(Source material begins)

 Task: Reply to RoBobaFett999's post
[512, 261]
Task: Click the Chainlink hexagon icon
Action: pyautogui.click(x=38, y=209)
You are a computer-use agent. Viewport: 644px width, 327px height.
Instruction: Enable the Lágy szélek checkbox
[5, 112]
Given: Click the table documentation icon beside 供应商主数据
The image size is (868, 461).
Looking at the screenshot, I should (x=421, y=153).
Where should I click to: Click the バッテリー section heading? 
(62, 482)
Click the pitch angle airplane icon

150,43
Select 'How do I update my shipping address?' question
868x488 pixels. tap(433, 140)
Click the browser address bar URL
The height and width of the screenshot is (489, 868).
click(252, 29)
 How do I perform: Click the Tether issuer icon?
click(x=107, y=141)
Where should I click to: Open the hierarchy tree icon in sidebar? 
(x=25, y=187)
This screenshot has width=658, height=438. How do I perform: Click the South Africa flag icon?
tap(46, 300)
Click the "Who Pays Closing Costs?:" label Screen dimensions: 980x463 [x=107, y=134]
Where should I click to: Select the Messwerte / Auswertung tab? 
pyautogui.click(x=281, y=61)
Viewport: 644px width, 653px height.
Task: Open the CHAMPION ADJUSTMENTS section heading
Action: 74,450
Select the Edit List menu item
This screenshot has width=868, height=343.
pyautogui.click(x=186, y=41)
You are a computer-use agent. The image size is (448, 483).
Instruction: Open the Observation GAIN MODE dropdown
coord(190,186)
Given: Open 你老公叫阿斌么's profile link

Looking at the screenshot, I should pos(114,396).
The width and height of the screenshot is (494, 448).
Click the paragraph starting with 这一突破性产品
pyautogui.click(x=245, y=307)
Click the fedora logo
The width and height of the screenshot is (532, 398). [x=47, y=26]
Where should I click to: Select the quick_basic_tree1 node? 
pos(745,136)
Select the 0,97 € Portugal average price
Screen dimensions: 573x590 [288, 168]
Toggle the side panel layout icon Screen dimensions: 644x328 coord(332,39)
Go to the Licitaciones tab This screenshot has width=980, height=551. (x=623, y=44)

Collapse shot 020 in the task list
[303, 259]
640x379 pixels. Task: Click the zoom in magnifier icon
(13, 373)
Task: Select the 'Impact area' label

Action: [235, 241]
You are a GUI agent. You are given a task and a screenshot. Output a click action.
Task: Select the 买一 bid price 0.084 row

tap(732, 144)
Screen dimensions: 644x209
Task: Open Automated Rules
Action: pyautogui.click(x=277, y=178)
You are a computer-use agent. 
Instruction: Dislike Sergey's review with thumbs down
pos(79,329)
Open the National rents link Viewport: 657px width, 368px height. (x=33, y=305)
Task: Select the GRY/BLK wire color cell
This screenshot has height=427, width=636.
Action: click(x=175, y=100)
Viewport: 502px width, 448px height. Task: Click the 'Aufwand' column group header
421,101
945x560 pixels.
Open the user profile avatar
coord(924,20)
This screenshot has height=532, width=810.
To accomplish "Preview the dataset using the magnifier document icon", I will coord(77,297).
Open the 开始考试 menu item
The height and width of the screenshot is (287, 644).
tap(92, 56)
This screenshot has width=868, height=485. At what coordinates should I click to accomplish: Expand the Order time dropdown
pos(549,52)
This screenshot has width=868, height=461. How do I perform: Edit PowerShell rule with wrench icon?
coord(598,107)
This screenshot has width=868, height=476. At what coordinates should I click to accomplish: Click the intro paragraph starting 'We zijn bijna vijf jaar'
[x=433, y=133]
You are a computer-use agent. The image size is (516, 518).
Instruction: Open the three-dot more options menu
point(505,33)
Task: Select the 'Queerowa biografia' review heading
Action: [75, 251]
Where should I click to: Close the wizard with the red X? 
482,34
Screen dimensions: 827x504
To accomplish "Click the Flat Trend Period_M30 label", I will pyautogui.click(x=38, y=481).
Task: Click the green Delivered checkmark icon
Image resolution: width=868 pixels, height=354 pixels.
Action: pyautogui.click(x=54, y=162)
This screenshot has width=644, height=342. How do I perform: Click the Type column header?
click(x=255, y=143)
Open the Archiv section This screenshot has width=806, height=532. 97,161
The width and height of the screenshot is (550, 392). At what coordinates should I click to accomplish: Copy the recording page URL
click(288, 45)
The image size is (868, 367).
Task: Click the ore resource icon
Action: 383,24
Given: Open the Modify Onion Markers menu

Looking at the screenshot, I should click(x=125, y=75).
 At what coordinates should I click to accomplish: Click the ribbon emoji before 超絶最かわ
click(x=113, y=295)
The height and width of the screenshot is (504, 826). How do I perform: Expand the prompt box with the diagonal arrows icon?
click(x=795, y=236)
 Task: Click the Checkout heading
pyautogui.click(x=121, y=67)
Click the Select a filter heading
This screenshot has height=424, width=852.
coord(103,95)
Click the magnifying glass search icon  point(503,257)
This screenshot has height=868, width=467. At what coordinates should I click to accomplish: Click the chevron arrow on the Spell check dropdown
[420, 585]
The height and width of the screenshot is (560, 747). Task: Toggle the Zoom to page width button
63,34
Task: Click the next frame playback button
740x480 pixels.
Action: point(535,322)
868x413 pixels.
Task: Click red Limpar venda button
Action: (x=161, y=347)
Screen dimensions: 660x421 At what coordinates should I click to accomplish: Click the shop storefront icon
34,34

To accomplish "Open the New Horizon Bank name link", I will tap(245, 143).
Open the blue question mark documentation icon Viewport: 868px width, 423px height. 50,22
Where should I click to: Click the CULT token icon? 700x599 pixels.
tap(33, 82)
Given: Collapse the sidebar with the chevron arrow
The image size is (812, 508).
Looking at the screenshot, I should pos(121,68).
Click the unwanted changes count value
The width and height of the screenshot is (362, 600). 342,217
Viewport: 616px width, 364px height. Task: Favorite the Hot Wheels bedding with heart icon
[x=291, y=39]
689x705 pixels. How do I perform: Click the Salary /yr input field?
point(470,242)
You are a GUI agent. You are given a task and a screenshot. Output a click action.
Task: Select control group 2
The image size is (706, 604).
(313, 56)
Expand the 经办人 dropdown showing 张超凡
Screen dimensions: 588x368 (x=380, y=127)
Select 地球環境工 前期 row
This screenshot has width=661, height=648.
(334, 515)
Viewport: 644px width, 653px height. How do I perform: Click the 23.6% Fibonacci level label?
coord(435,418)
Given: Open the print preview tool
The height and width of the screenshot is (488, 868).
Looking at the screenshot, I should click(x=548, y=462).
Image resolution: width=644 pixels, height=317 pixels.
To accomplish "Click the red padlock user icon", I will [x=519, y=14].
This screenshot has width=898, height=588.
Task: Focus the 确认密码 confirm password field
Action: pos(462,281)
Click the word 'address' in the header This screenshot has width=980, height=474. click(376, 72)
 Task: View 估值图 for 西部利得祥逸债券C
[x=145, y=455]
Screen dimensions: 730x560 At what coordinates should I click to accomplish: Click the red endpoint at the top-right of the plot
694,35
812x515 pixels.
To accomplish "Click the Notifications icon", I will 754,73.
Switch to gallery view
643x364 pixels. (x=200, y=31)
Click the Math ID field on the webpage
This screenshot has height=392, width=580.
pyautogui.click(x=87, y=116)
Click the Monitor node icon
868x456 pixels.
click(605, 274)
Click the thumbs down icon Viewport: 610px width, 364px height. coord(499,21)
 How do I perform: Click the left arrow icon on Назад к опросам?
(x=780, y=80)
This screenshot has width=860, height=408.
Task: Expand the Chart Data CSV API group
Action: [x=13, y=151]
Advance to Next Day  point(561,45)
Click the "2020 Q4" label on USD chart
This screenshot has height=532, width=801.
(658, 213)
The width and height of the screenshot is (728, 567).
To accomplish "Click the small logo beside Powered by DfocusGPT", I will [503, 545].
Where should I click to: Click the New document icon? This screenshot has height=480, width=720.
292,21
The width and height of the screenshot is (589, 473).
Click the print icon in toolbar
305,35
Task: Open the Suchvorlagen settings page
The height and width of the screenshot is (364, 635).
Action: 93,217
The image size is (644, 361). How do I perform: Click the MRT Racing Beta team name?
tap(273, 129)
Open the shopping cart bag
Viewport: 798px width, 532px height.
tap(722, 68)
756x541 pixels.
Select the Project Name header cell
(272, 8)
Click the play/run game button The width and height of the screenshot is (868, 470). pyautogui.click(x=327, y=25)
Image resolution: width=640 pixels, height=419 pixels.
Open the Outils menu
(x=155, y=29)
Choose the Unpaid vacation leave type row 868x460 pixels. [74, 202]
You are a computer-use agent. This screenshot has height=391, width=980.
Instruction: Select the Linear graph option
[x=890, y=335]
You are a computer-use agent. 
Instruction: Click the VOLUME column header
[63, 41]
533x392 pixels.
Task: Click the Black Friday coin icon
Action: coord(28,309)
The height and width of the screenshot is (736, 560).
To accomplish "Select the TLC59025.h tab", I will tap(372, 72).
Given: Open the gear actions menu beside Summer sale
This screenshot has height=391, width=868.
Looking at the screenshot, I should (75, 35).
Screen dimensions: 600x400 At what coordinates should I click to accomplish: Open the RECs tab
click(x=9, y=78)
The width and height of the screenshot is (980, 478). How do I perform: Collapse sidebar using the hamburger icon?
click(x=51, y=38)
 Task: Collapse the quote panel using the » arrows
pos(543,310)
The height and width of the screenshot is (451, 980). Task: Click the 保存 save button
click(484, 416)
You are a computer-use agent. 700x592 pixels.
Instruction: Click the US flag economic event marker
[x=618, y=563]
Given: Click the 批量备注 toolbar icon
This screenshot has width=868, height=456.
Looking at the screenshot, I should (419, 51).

(Source material ends)

Repeat, exactly as they stand above, the lines from the line with "Task: Click the green" to the line with "Open the Archiv", both lines included.

* **Exercise result**
Task: Click the green Delivered checkmark icon
Image resolution: width=868 pixels, height=354 pixels.
Action: pyautogui.click(x=54, y=162)
This screenshot has width=644, height=342. How do I perform: Click the Type column header?
click(x=255, y=143)
Open the Archiv section This screenshot has width=806, height=532. 97,161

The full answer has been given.